What is high availability | A simple explanation

High availablity means that a system remains operational even if one or more of its components fail. This article describes the fundamentals in simple words.

In order to understand high availability we should mentally detach ourselves from the details of implementation. There is no blueprint for the perfect HA cluster as it largely depends on the requirements of the applications running on it.

Let’s start with thinking about which components we need to provide any kind of service. Obviously we need some sort of compute power (which does not necessarily have to be provided by a CPU as shown here: http://www.it-automation.com/2021/07/09/how-parallel-computing-will-shape-our-future.html). Our compute power will be useless until we feed it with some data, thus we need storage. And in order to make an application available it needs a network.

So the three components we need are compute, storage and network, even a Raspberry Pi can provide that. It is very common among small businesses or at home to have a single server that provides some kind of service. But Murphy is out there to get you: It is not a question if one of those components will fail, it is just a question of when. No matter if a system is highly available or not, we have to be prepared for things to go wrong.

Think about a single server that hosts a web application. If that server fails and won’t boot anymore it may take days or even weeks to fix it. While that may be OK for a small business that scenario will be catastrophic if we serve millions of customers on a daily basis. What if that happened to Google or Amazon?

High availability refers to the idea that in case of a failure we automatically switch over to another instance of the failed resource. To be able to do that we have to be redundant with compute, storage and network. As simple as that may sound as complex it may get (check out http://www.it-automation.com/2021/06/11/cap-theorem-simply-explained.html).

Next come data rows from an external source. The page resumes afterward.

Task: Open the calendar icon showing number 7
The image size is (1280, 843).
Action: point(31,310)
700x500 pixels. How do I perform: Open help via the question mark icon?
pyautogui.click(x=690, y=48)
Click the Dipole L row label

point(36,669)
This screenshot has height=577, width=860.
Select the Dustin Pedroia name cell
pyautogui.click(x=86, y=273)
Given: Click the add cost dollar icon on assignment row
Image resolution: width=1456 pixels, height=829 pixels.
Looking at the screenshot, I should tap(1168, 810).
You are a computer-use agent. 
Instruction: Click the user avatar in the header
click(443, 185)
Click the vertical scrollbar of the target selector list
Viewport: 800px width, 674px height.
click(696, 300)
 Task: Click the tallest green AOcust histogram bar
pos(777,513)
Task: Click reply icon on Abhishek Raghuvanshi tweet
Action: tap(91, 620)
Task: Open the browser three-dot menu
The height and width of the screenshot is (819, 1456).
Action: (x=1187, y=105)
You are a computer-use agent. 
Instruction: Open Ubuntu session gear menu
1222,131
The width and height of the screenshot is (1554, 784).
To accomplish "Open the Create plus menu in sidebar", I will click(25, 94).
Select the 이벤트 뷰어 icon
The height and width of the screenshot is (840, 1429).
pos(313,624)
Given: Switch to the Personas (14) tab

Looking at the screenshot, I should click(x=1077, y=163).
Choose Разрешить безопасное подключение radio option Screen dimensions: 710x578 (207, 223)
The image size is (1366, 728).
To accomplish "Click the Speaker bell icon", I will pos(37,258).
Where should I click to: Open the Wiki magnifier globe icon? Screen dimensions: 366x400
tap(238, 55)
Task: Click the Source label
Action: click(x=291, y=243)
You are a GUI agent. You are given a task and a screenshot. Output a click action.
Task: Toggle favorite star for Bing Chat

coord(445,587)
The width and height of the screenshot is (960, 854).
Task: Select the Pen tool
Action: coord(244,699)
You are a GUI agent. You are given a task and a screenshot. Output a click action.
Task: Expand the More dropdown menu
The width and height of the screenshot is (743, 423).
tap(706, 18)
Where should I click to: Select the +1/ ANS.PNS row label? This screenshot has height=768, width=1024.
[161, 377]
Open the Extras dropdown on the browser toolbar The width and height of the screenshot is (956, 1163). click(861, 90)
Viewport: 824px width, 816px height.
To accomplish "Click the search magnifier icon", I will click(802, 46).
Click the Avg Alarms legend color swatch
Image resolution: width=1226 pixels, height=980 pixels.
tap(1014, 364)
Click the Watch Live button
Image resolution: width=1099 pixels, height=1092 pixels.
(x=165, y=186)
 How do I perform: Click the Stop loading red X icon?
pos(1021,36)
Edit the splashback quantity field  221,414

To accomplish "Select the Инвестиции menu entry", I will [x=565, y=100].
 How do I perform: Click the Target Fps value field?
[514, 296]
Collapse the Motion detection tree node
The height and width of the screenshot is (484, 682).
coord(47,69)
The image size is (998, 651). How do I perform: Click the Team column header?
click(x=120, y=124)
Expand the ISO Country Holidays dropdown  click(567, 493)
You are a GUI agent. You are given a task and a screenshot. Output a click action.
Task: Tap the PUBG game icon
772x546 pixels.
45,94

Probably you know what a RAID (Redundant Array of Independent Disk) is. It helps us to be redundant with our storage so our system remains operational even in the case of disk failures. Does that mean we have tricked Murphy? What if the entire hosts goes down? Solution: We need a second host! But what if the entire datacenter burns out (see https://www.reuters.com/article/us-france-ovh-fire-idUSKBN2B20NU)? Solution: We need a second datacenter (see https://aws.amazon.com/about-aws/global-infrastructure/regions_az/#Availability_Zones). But what if there is an earthquake in that region that destroys all datacenters at once? Solution: We need to have redundancy in another area of the world (https://aws.amazon.com/about-aws/global-infrastructure/regions_az/#Regions)! But what if a comet strikes the earth (see https://en.wikipedia.org/wiki/Comet_Shoemaker%E2%80%93Levy_9). Solution: We need to go to another planet. Even AWS does not have a solution for that yet but probably they are working on one.

This simple thought experiment shows that we can never get rid of Murphys law. The only thing we can do is to increase our level of availability. That typically goes in steps of 90%, 99.9%, 99.99%, 99.999%, 99.9999%. With each 9 we add our costs grow exponentially. It is our job to find the most economic setup somewhere in between adding a second hard disk and building a data center on another planet.

High availability can get really complex and we haven’t even covered the overarching pieces like power supply and cooling. The good part is that cloud providers have taken away a lot of the complexity. Nowadays even the smallest company can migrate their server from the broom closet to an EC2 instance.